Today is the anniversary of one of the many regrettable yet famous pieces of national legislation in the U.S.: the Sherman Antitrust Act. This statute was signed into ‘law’ 124 years ago today by President Benjamin Harrison. The Sherman Act is often described as the world’s first antitrust (or ‘competition’) statute, but that description is mistaken. It is (as far as I know) the first national antitrust statute, but a number of U.S. states, starting in 1889, enacted antitrust legislation.

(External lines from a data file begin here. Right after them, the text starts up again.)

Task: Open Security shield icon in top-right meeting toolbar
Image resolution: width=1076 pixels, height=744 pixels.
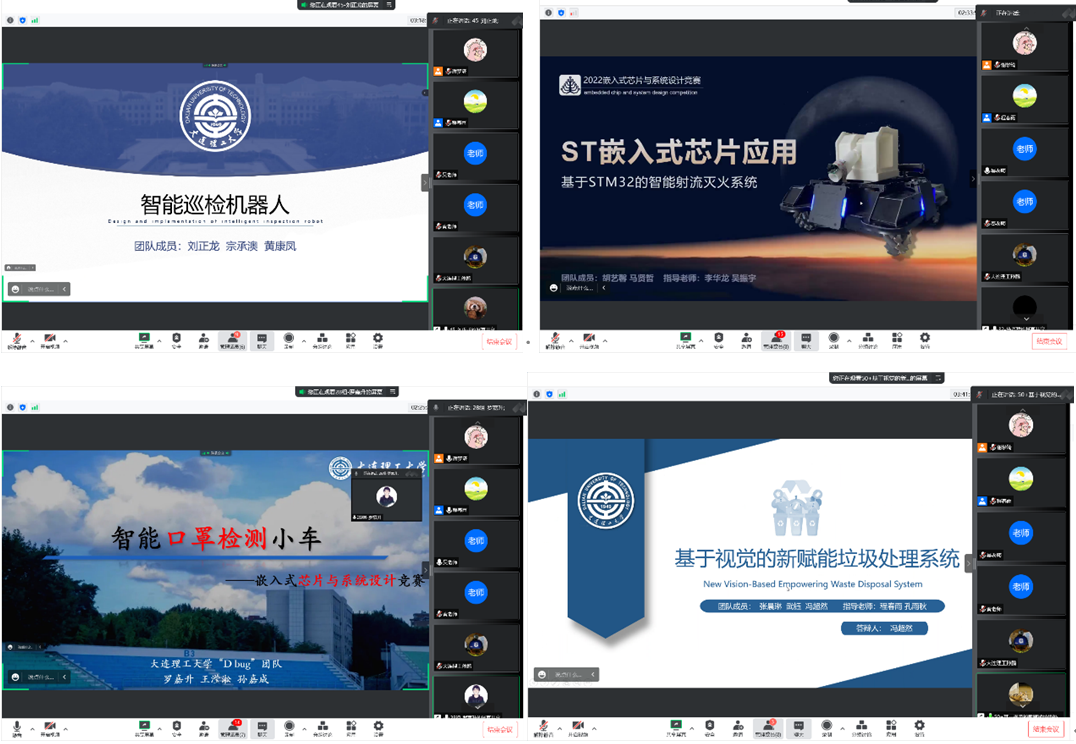Action: click(x=718, y=340)
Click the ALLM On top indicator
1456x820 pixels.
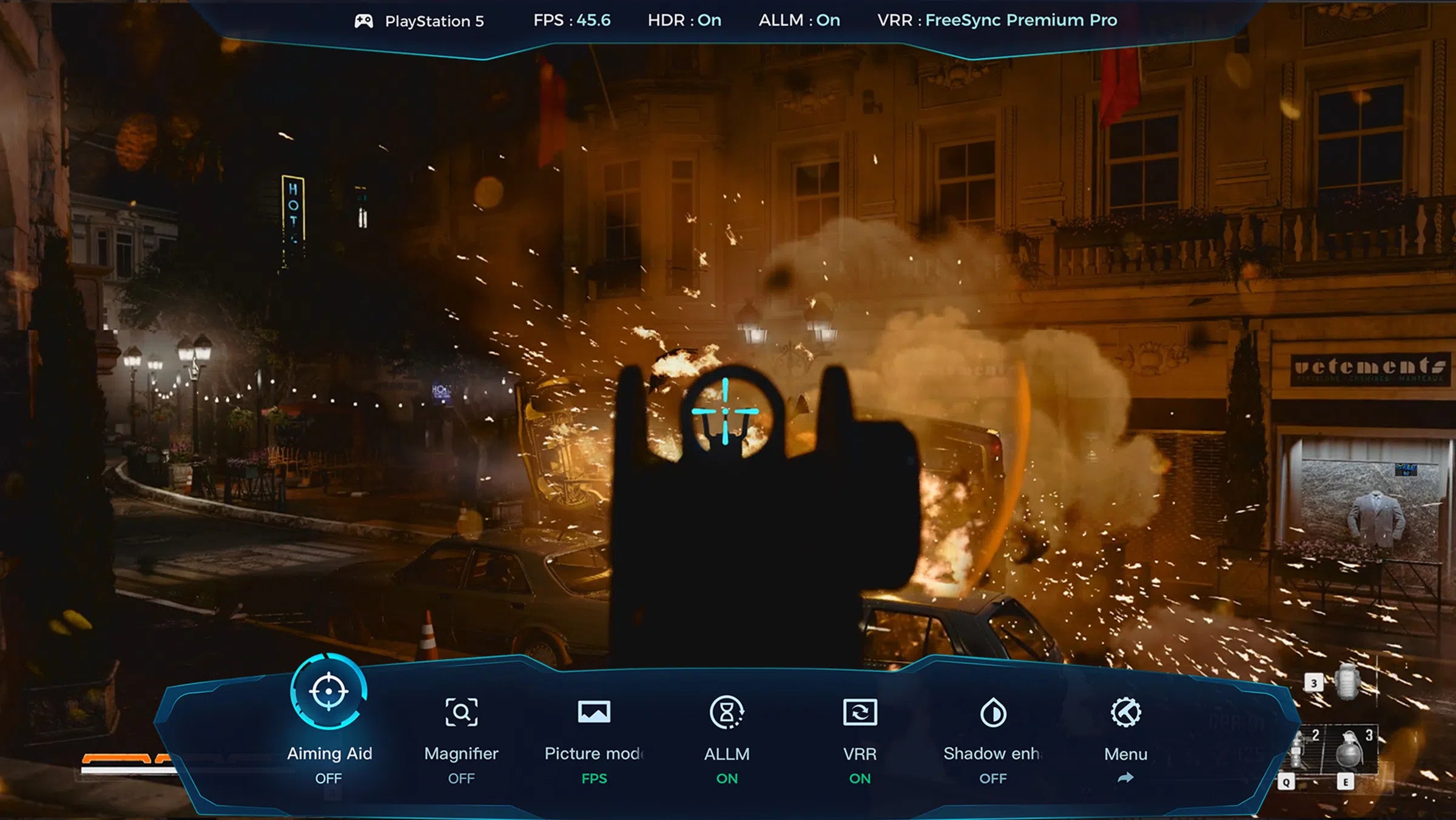[x=799, y=21]
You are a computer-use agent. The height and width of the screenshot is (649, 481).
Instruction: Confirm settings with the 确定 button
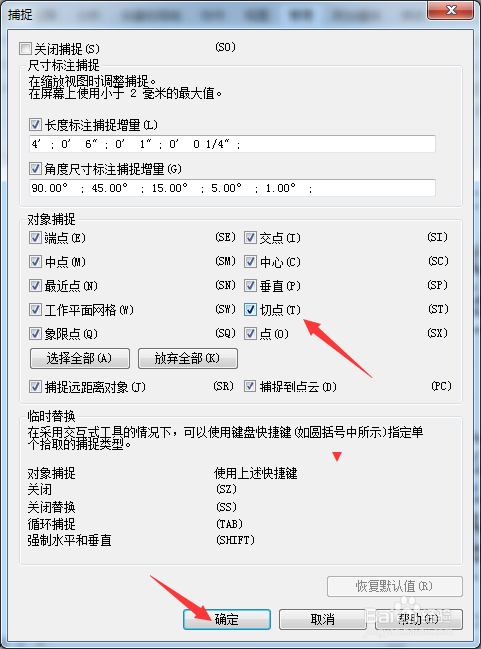tap(227, 619)
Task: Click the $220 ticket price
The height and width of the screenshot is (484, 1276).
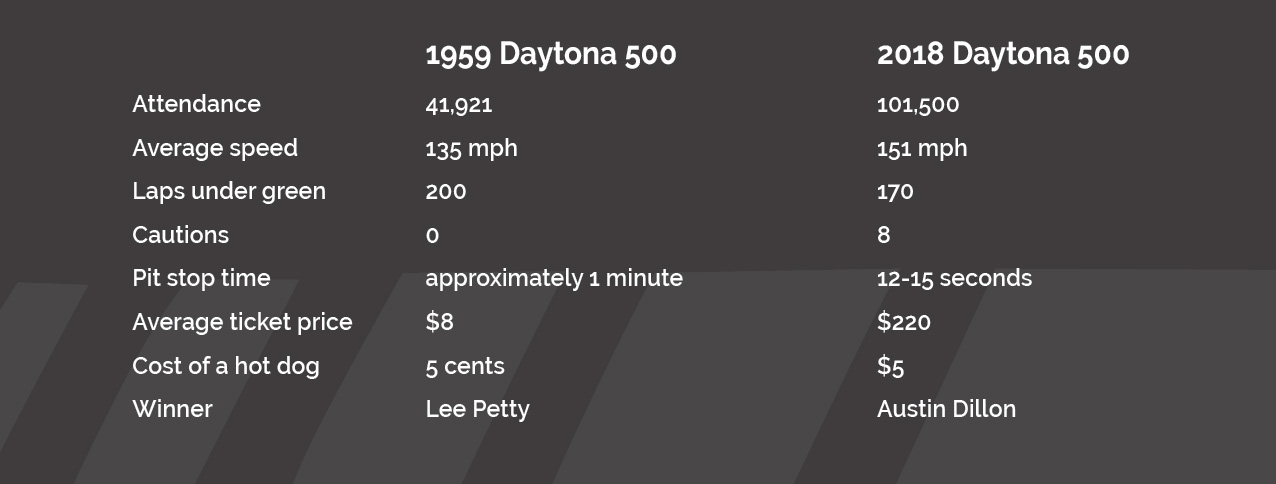Action: [904, 322]
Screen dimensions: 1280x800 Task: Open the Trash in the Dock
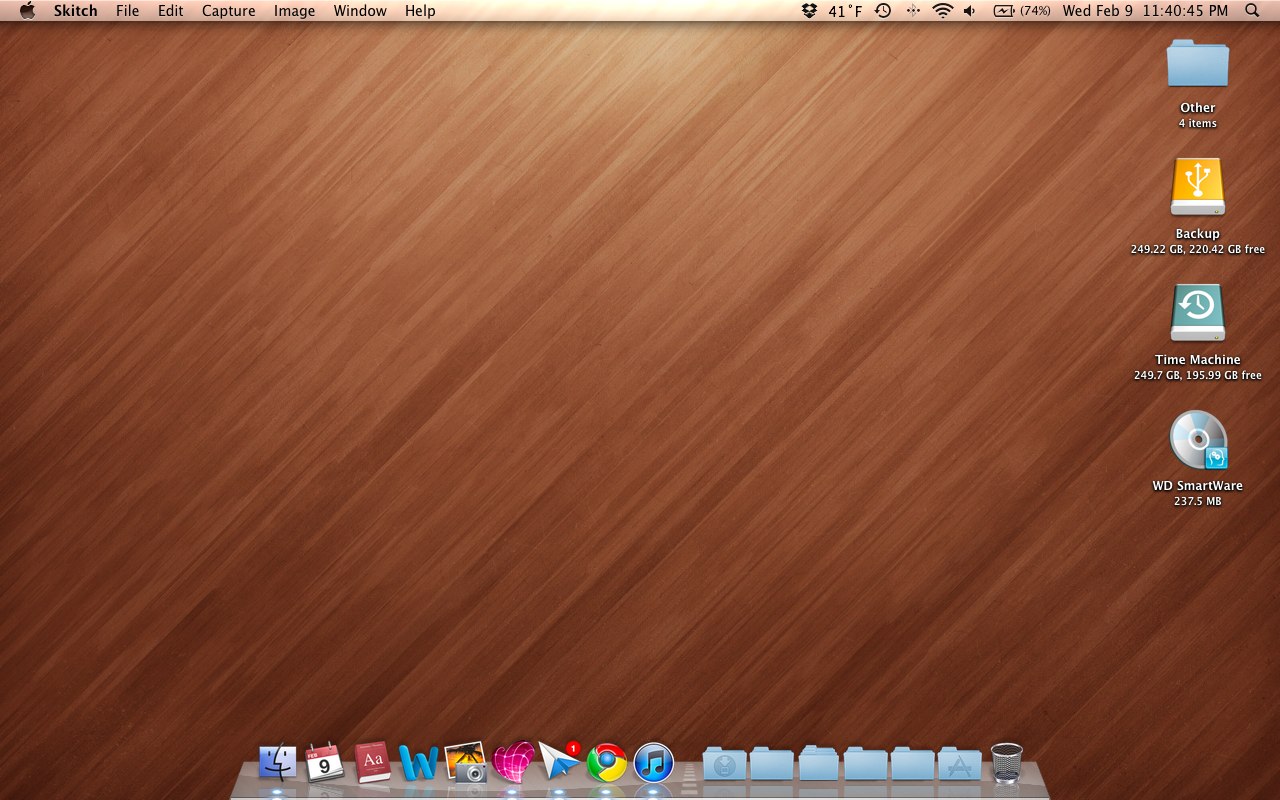[x=1006, y=763]
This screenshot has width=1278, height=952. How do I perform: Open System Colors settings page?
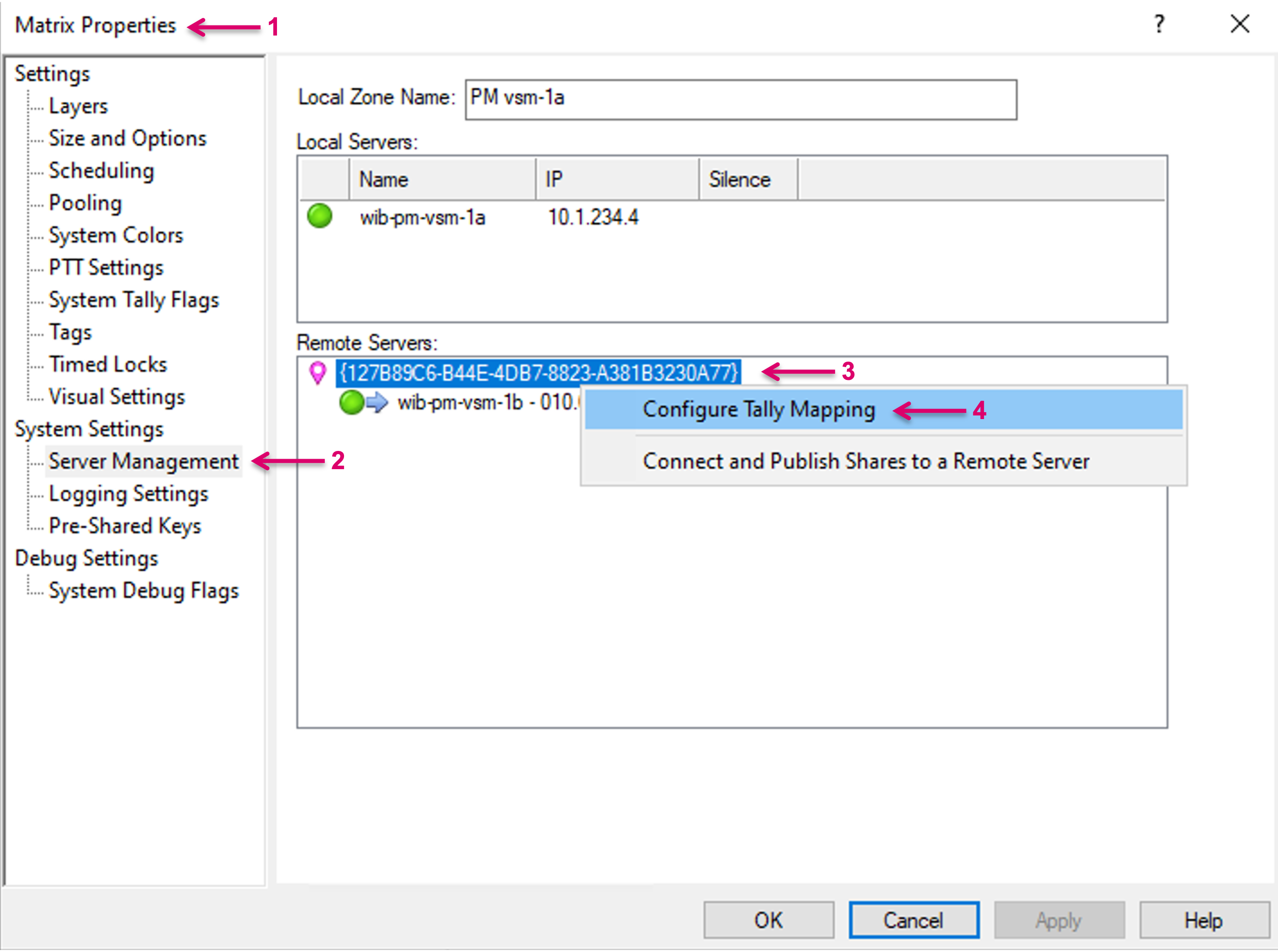[x=116, y=235]
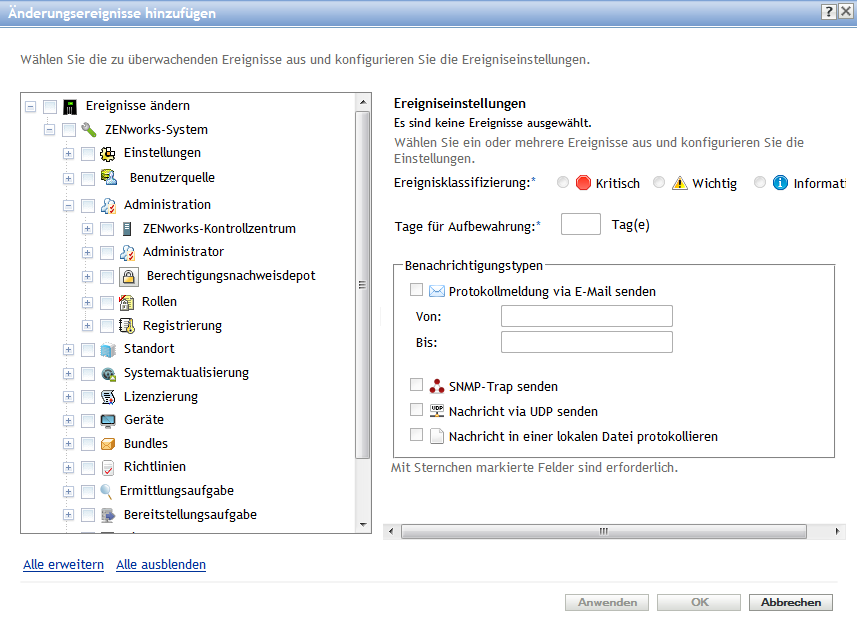The image size is (857, 626).
Task: Select the Kritisch radio button
Action: pos(563,183)
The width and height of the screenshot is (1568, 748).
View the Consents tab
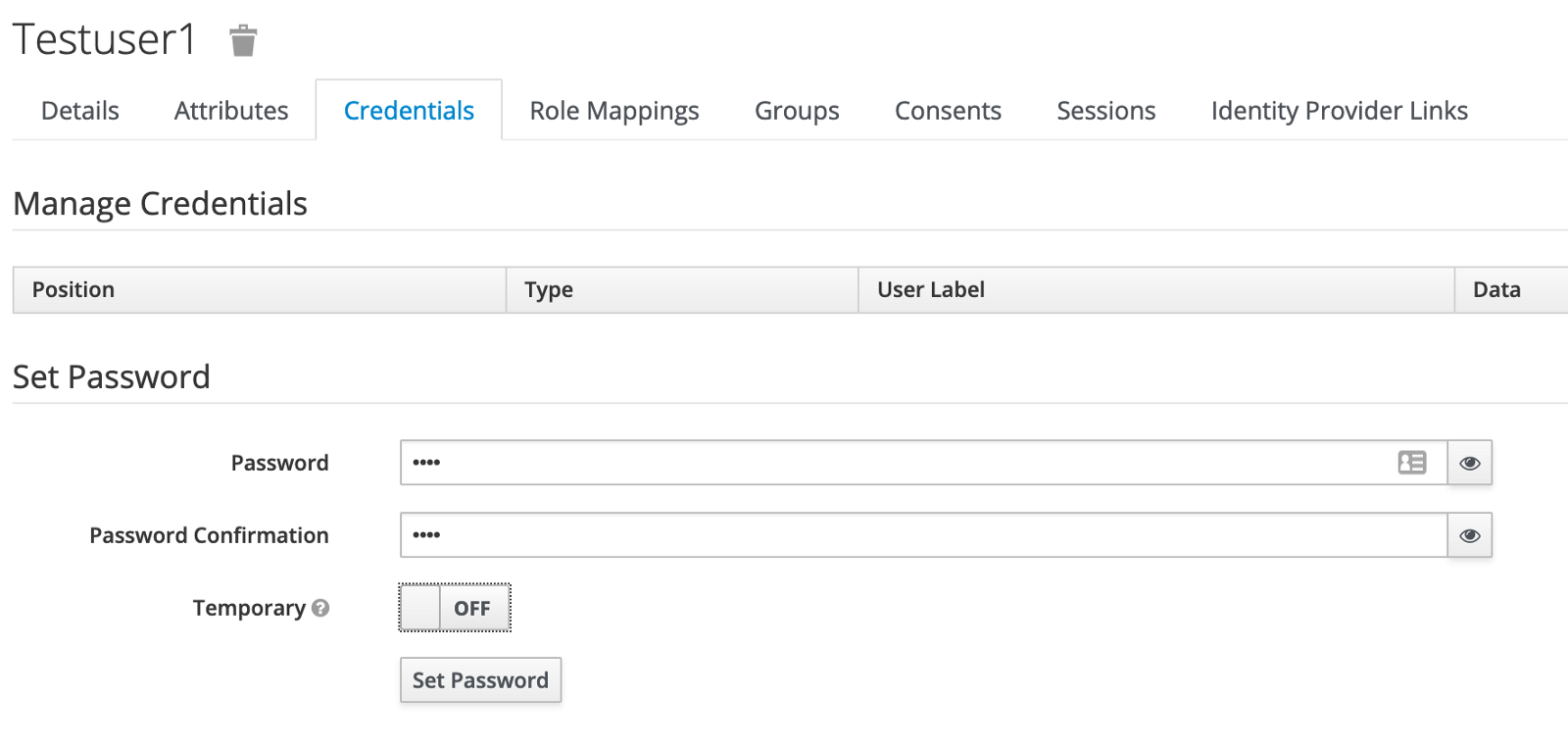(948, 111)
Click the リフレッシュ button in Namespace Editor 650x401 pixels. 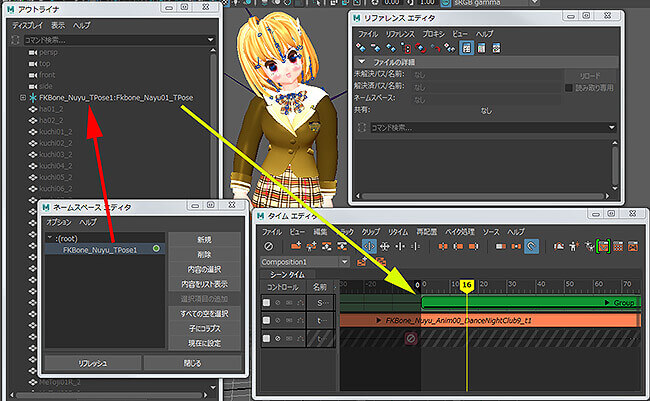tap(93, 363)
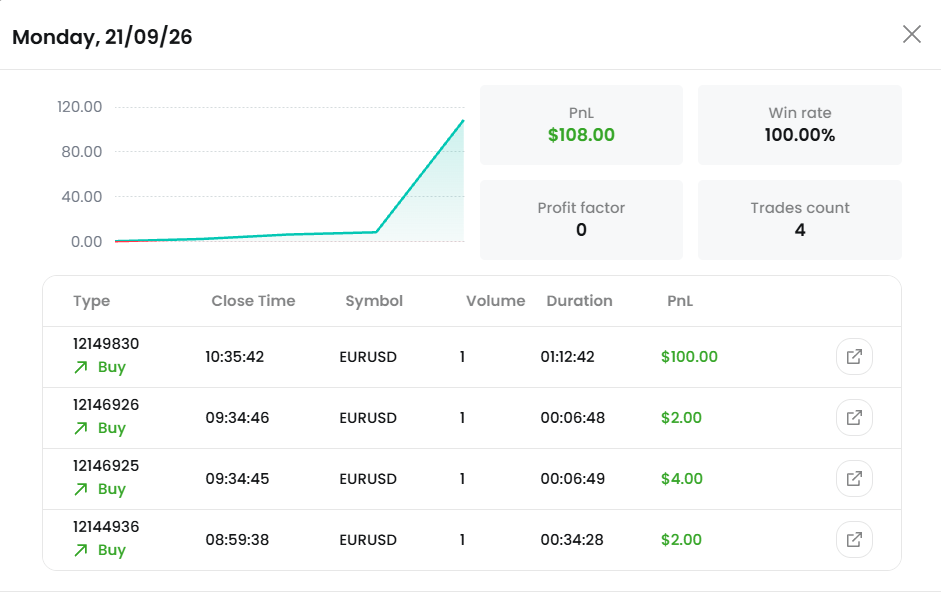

Years ago, Tom DiLorenzo, Steve Parker, and I did research into the these state antitrust statutes. (Our paper is included in this 1995 volume edited by Fred McChesney and Bill Shughart.) We found that the purpose of these state statutes – in many cases quite explicitly – was to suppress competition rather than to promote it. The Sherman Act grew out of the same protectionist movement (a movement that was sparked mainly by local-butchers’ opposition to the rapid success of centralized butchering in Chicago). The point of the Sherman Act was not to promote consumer-welfare-enhancing competition but, instead, to protect politically influential producers from the new forms of competition that emerged in the decades immediately following the U.S. Civil War.
I was reminded of the anniversary of this sorry piece of national legislation by David Henderson’s post today on competition. The popular understanding of economic competition today is not much better than was the popular understanding of competition in the late 19th century.